• **EXERCISE GOAL**: The records must be repeated exactly and in their entirety.

═════ DATA EXTRACT ═════

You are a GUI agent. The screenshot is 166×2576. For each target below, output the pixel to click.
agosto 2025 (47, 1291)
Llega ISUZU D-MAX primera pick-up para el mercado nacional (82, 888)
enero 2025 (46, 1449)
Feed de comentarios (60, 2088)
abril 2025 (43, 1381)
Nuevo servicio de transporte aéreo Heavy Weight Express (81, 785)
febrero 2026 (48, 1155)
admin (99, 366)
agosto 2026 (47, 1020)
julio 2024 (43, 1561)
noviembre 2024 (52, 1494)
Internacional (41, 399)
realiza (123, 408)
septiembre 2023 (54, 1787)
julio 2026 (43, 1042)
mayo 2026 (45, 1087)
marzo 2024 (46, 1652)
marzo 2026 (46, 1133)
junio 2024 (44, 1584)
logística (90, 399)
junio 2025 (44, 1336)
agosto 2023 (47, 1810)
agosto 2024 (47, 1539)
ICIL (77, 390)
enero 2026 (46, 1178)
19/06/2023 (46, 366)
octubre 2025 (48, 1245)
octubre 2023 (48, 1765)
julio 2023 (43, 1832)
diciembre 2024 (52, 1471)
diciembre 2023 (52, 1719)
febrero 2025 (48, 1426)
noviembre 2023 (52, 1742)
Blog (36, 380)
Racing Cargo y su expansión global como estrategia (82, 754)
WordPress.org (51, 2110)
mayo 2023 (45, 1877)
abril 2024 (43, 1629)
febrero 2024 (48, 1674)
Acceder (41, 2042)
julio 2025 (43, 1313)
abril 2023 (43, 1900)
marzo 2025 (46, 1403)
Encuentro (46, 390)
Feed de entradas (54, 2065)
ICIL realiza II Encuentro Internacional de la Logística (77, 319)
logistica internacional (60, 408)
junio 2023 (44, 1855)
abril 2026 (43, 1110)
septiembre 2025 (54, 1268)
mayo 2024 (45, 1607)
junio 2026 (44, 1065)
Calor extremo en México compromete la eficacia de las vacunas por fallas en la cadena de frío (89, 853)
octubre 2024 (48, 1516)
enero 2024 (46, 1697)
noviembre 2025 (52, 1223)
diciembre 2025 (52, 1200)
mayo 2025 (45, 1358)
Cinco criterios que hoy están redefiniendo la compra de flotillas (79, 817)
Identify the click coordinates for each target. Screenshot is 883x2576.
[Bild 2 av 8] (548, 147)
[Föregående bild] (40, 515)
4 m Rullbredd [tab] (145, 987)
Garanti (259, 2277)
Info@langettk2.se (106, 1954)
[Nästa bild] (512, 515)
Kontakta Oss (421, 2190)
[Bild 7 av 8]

═════

• **EXPECTED ANSWER**:
You are a GUI agent. The screenshot is 166×2576. For each target below, output the pixel to click.
agosto 2025 (47, 1291)
Llega ISUZU D-MAX primera pick-up para el mercado nacional (82, 888)
enero 2025 (46, 1449)
Feed de comentarios (60, 2088)
abril 2025 (43, 1381)
Nuevo servicio de transporte aéreo Heavy Weight Express (81, 785)
febrero 2026 (48, 1155)
admin (99, 366)
agosto 2026 (47, 1020)
julio 2024 (43, 1561)
noviembre 2024 (52, 1494)
Internacional (41, 399)
realiza (123, 408)
septiembre 2023 (54, 1787)
julio 2026 (43, 1042)
mayo 2026 (45, 1087)
marzo 2024 (46, 1652)
marzo 2026 (46, 1133)
junio 2024 (44, 1584)
logística (90, 399)
junio 2025 (44, 1336)
agosto 2023 (47, 1810)
agosto 2024 (47, 1539)
ICIL (77, 390)
enero 2026 (46, 1178)
19/06/2023 (46, 366)
octubre 2025 (48, 1245)
octubre 2023 (48, 1765)
julio 2023 (43, 1832)
diciembre 2024 (52, 1471)
diciembre 2023 (52, 1719)
febrero 2025 (48, 1426)
noviembre 2023 (52, 1742)
Blog (36, 380)
Racing Cargo y su expansión global como estrategia (82, 754)
WordPress.org (51, 2110)
mayo 2023 (45, 1877)
abril 2024 (43, 1629)
febrero 2024 (48, 1674)
Acceder (41, 2042)
julio 2025 (43, 1313)
abril 2023 (43, 1900)
marzo 2025 (46, 1403)
Encuentro (46, 390)
Feed de entradas (54, 2065)
ICIL realiza II Encuentro Internacional de la Logística (77, 319)
logistica internacional (60, 408)
junio 2023 (44, 1855)
abril 2026 (43, 1110)
septiembre 2025 (54, 1268)
mayo 2024 (45, 1607)
junio 2026 (44, 1065)
Calor extremo en México compromete la eficacia de las vacunas por fallas en la cadena de frío (89, 853)
octubre 2024 (48, 1516)
enero 2024 (46, 1697)
noviembre 2025 (52, 1223)
diciembre 2025 (52, 1200)
mayo 2025 (45, 1358)
Cinco criterios que hoy están redefiniendo la compra de flotillas (79, 817)
Identify the click coordinates for each target. Screenshot is 883x2576.
[Bild 2 av 8] (548, 147)
[Föregående bild] (40, 515)
4 m Rullbredd [tab] (145, 987)
Garanti (259, 2277)
Info@langettk2.se (106, 1954)
[Nästa bild] (512, 515)
Kontakta Oss (421, 2190)
[Bild 7 av 8]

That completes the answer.